Notice the difference. Both answers are essentially the same situation. Founder wants money and eventually wants out. But the first one sounds like retirement. The second sounds like ambition. Buyers pay premium prices for ambition.
This is not lying. It’s framing. And Peggy is very clear about this. Her job is to get Alex the highest possible price with the largest percentage up front. For that to work, the buyer needs to feel motivated. And motivated buyers need to believe the founder is genuinely excited about what comes next.
The Second Chance
Alex gets another shot. Print Technology Group, the third largest provider of color printers in the US, comes along. Marcus Knightsbridge, their head of business development, puts Alex through a four-hour management presentation. Endless questions about sales cycles, processes, everything.
Then during lunch, when Peggy steps away to the restroom, Marcus asks the same question. “Out of curiosity, why do you want to sell?”
This time Alex is ready.
“We’ve proven the model can work in one city. I’m at a stage of my life personally that I’d like to create some liquidity for the value I’ve created so far, and I’d like to find a partner that can help us replicate the model in other cities and allow me to share in some of the future growth.”
He delivers it without stuttering. Without sounding too rehearsed. His only regret is that Peggy wasn’t there to see it.
The Private Equity Option (and Why Alex Says No)
Meanwhile, the business is doing great. Revenue for the first six months is over $2.4 million. They’ve already put $450,000 on the bottom line and are on track to exceed $1 million in pretax profit for the year.
But Print Technology Group goes quiet. Two weeks of silence after a great meeting.
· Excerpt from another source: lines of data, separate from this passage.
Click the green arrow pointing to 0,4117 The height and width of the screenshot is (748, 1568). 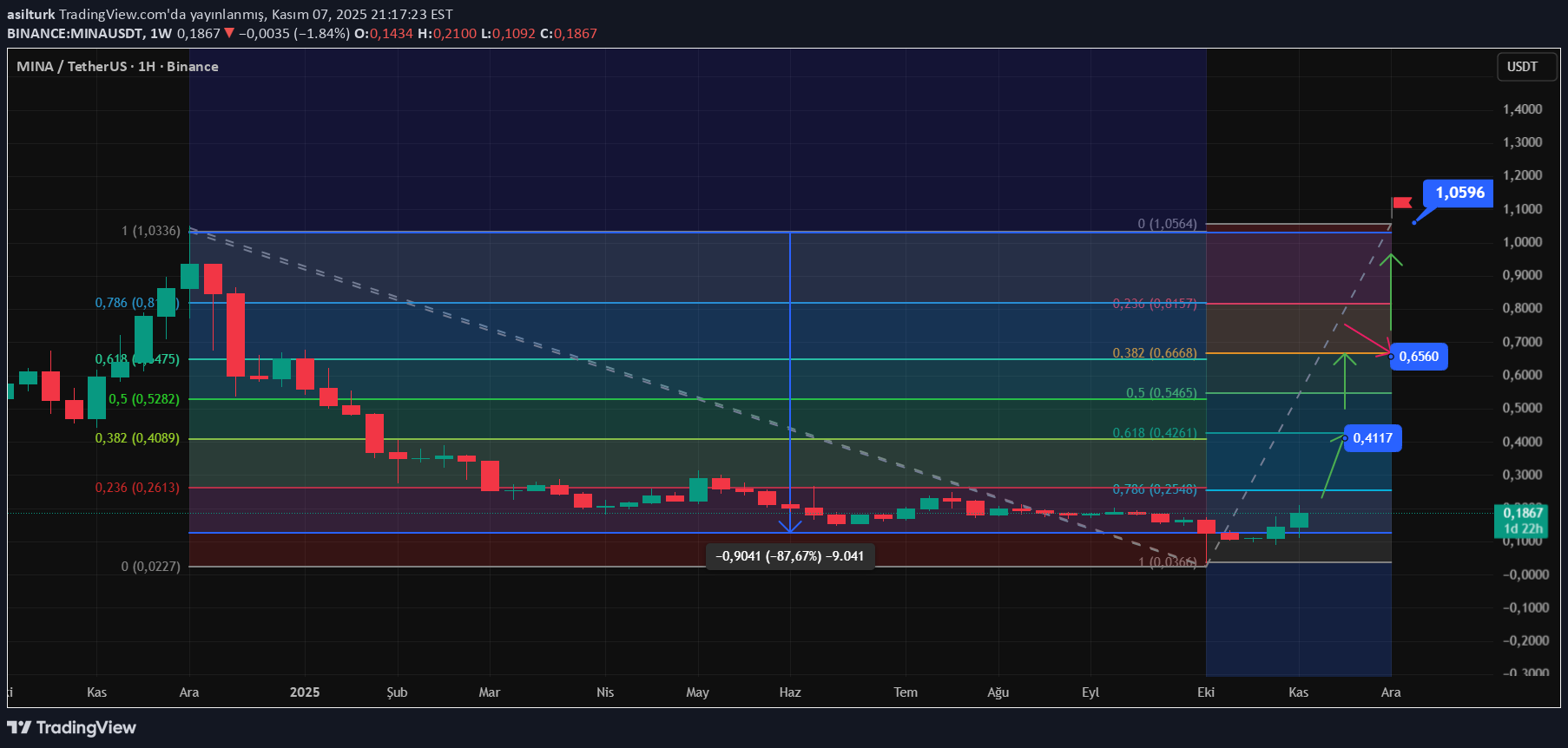(x=1333, y=467)
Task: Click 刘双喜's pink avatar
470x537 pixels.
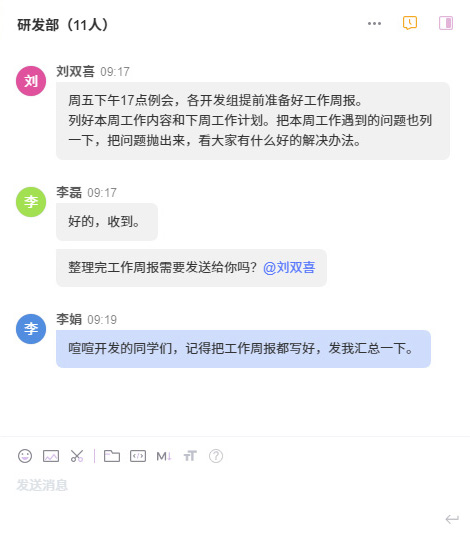Action: (31, 81)
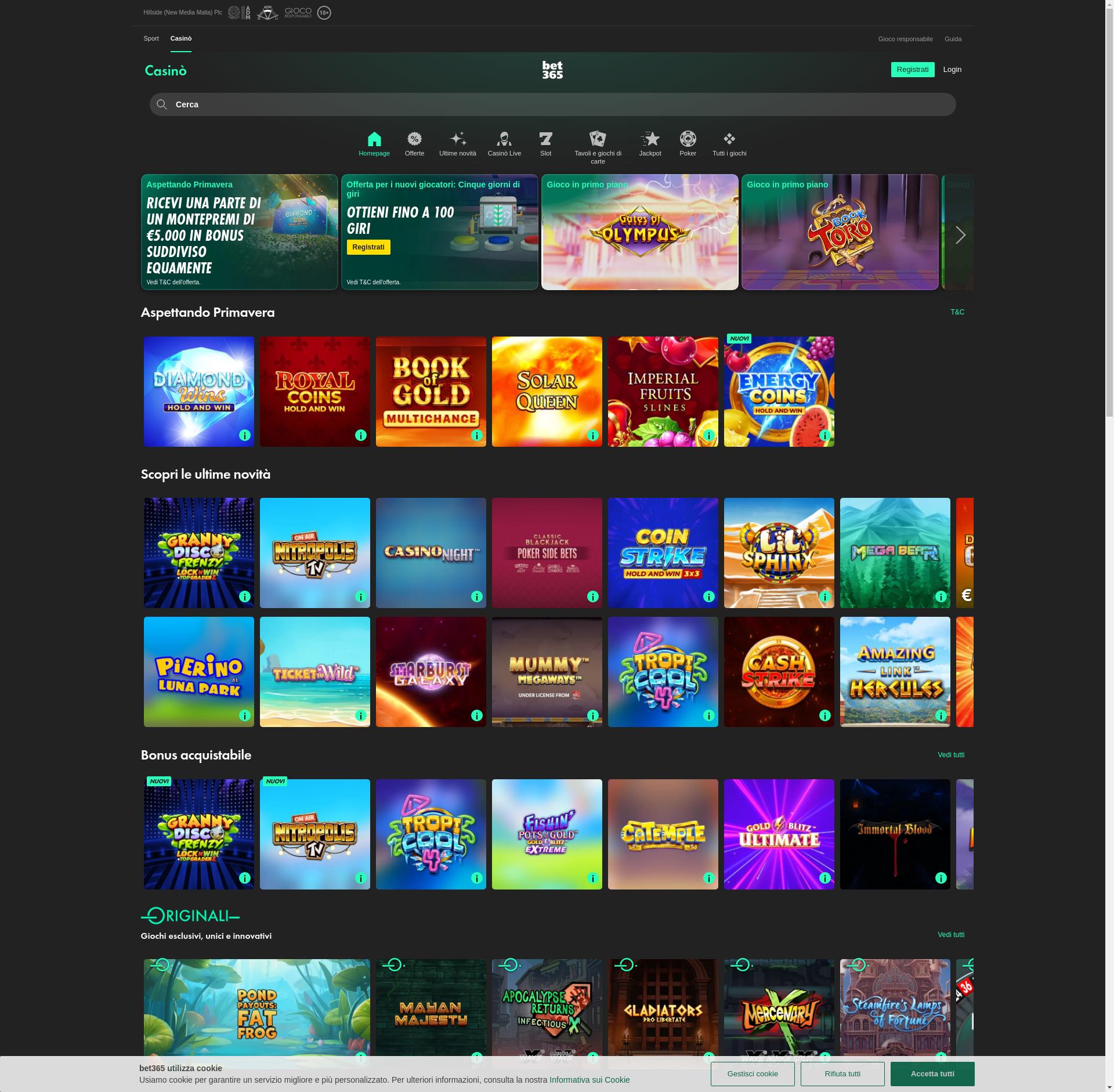The width and height of the screenshot is (1114, 1092).
Task: Click the green Registrati button
Action: click(912, 69)
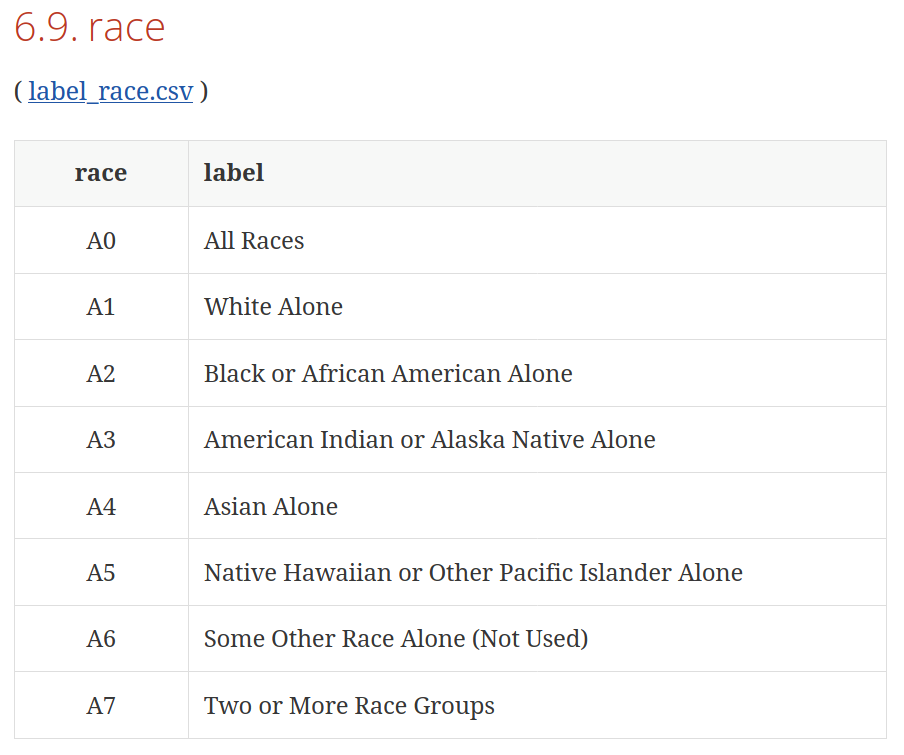Click the "Asian Alone" label cell
The width and height of the screenshot is (904, 755).
pyautogui.click(x=271, y=506)
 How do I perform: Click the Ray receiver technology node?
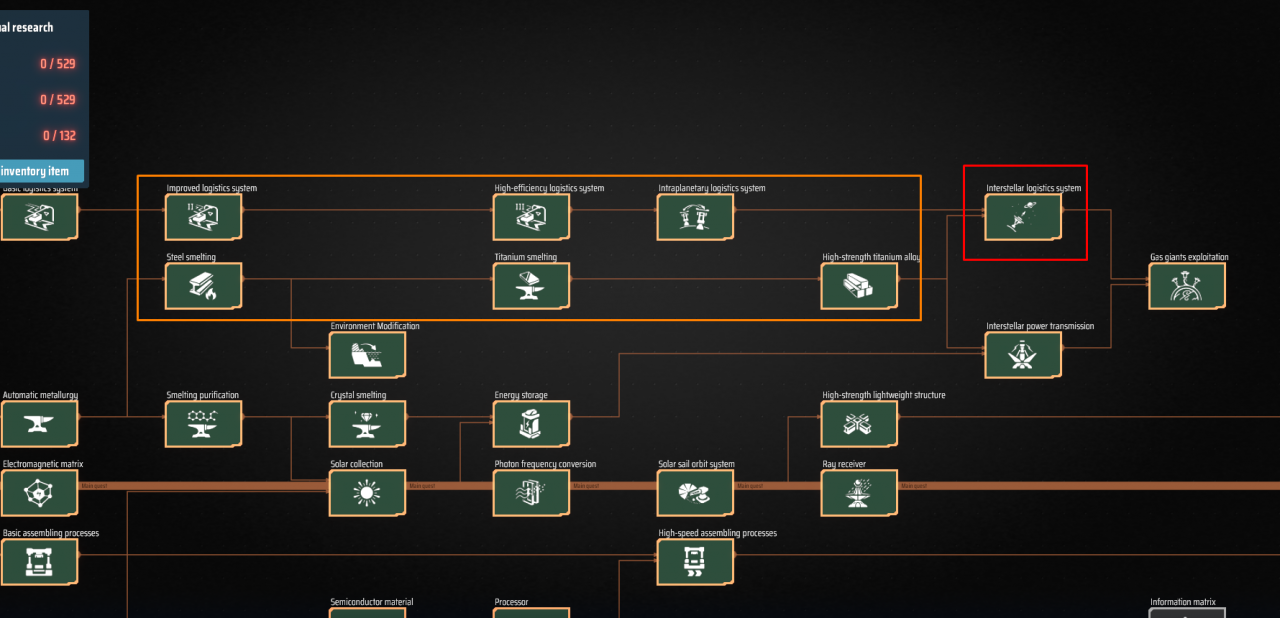click(x=859, y=493)
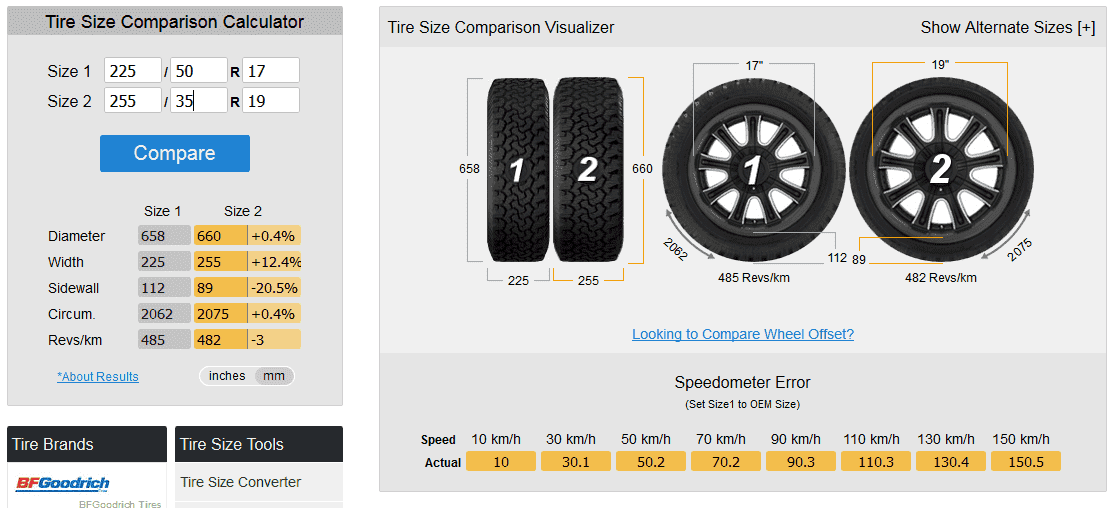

Peggy gets worried and presents a backup plan: Springboard Private Capital Partners, a private equity firm.
The deal would work like this. Springboard buys half the company at three to four times pretax profit. They inject about $1 million into operations. Alex stays on for five more years.
Alex shuts it down immediately. The valuation is too low. The company already generates enough cash to reinvest on its own. And staying on for five years is a nonstarter. He didn’t go through all this work to build a sellable business just to be locked in for half a decade.
Peggy takes it well. “My job is to bring you all of the options, that’s all.”
My Take on This Chapter
I’ve been on the receiving end of “the question” in job interviews many times. “Why do you want to leave your current position?” Same exact dynamic. If you say “I’m tired and want something easier,” nobody will hire you. Even if that’s the honest truth.
What struck me about this chapter is how Alex, a smart guy who built a million-dollar business, got blindsided by the most predictable question in the whole process. He prepared data and numbers but forgot about the human side of the transaction.
Buyers are people. They need to feel good about the deal, not just see good numbers on a spreadsheet. They need to believe the founder isn’t running away from a disaster. They need a story about the future, not just a report on the past.
In my years in IT, I saw this pattern constantly. The best consultants didn’t just deliver good technical work. They sold a vision of where things were going next. The ones who said “here’s what you asked for, I’m done, goodbye” never got called back.
The private equity subplot is interesting too. It shows that not all money is the same. Getting half the value at a lower multiple while being locked in for five years is not the same as getting full value from a strategic buyer who sees growth potential. Alex is right to wait for the right deal, even when the silence from Print Technology Group is making everyone nervous.
Sometimes the best move in a negotiation is patience. And a rehearsed answer to an obvious question.